Because of suspension, forward not going to Ottawa One day after the NHL suspended him for three games, Capitals forward Alex Ovechkin said he will not participate in the league’s All-Star weekend in Ottawa.
The three-game suspension issued by Brendan Shanahan, NHL senior vice president of player safety, was in response to Ovechkin’s hit on Pittsburgh Penguins defenseman Zbynek Michalek in a game Sunday. But it left Ovechkin and Washington’s management frustrated and angry. Ovechkin insisted his “heart is not there” when asked whether skipping the All-Star Game was a stern message to the NHL.
“Actually it’s not about that,” Ovechkin said. “It’s all about the suspension, what I get. I don’t think I deserve to get three-game suspension for the hit what I did. Lots of guys make hits.”
Shanahan disagreed. His video explanation, posted on the NHL’s website Monday evening, made clear that Ovechkin’s previous history — two suspensions and two fines — and leaping off his skates and making principle contact with Michalek’s head were the reasons for the three games. It was too much, according to Caps general manager George McPhee.
“I was surprised and disappointed. I didn’t anticipate he’d be suspended for three games,” McPhee said. “We presented our case to the league yesterday, and I thought we did real well. But we didn’t get the result we wanted.”
And so McPhee and the organization supported Ovechkin when he decided he didn’t want to participate in the All-Star festivities, in which one media session after another would leave him “a distraction” to the other players involved. Ovechkin insisted he wanted to be in Ottawa and said he had friends and family who were already set to accompany him there.
“I love the game. It’s great event. I’d love to be there, but I’m suspended,” Ovechkin said. “I don’t want to be a target. I feel I’m not deserving to be there right now. If I suspended, I have to be suspended.
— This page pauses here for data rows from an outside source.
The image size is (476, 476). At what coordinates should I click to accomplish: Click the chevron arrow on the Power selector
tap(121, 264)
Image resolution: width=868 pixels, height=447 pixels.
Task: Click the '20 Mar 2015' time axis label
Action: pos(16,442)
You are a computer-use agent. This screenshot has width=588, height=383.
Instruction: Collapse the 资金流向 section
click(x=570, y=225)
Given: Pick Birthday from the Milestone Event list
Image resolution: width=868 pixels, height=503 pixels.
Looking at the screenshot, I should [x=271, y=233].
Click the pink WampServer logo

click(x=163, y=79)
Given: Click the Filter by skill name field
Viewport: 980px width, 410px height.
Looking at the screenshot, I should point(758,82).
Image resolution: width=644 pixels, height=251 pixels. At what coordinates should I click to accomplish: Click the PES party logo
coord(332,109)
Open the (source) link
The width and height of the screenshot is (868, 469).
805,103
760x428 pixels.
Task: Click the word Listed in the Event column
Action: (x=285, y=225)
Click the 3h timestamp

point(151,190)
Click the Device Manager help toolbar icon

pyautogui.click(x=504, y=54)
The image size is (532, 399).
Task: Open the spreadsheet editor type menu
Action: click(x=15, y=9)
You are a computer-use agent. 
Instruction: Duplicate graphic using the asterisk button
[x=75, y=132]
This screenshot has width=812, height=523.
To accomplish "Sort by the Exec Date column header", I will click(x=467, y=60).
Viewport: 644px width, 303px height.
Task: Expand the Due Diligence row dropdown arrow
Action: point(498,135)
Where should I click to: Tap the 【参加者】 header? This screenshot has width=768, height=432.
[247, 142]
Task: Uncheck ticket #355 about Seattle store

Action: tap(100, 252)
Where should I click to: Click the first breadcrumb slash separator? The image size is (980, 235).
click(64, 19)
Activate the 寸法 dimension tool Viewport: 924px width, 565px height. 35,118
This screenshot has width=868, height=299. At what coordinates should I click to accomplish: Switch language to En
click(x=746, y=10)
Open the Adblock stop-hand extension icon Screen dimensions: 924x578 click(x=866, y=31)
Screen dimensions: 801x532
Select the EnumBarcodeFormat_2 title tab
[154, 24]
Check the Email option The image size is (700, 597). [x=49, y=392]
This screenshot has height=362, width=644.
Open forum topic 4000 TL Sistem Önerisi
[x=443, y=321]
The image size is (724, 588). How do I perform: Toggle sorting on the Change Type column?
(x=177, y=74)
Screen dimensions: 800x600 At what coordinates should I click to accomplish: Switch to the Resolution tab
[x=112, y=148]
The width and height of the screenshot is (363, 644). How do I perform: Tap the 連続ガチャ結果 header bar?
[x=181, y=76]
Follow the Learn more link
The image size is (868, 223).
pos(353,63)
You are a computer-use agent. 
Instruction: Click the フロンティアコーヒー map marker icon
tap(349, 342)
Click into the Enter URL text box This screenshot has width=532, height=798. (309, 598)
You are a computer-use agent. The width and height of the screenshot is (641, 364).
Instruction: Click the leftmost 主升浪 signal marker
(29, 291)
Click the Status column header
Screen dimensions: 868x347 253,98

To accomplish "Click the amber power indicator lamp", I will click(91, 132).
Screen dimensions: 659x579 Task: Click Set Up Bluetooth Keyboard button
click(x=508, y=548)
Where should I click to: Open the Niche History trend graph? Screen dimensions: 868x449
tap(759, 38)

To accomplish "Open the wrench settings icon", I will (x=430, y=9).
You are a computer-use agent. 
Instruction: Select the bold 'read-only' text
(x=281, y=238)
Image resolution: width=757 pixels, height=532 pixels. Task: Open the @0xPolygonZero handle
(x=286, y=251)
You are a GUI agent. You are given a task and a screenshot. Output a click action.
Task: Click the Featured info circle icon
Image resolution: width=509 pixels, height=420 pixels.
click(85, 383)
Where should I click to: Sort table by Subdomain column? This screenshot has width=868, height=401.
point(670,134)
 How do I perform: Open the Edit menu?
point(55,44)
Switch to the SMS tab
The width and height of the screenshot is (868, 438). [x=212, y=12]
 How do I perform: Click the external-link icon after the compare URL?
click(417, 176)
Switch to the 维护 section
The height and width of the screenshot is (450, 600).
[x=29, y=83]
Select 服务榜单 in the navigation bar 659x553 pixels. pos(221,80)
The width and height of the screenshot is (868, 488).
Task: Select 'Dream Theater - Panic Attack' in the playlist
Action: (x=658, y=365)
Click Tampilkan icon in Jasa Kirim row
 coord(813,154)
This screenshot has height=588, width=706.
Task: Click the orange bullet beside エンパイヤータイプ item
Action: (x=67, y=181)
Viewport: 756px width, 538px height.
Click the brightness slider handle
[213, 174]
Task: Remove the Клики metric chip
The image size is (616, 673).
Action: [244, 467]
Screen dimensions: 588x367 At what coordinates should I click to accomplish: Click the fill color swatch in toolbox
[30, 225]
That’s why I give up my roster [spot].”
The NHL classified Ovechkin as a repeat offender given his previous suspensions for hits on Chicago’s Brian Campbell (March 14, 2010) and Carolina’s Tim Gleason (Nov. ?30, 2009).
“We’ve had certainly some comprehensive and extensive meetings about it, trying to figure out how we address certain hits, and we’ve come to a place where we think it’s clear,” McPhee said of the league’s attempts to curtail hits to the head. “I think there was some gray in the past, and that’s why I was disappointed in the suspension because [Ovechkin is] considered a repeat offender and I don’t believe he should have been suspended in the past for at least one of those hits.”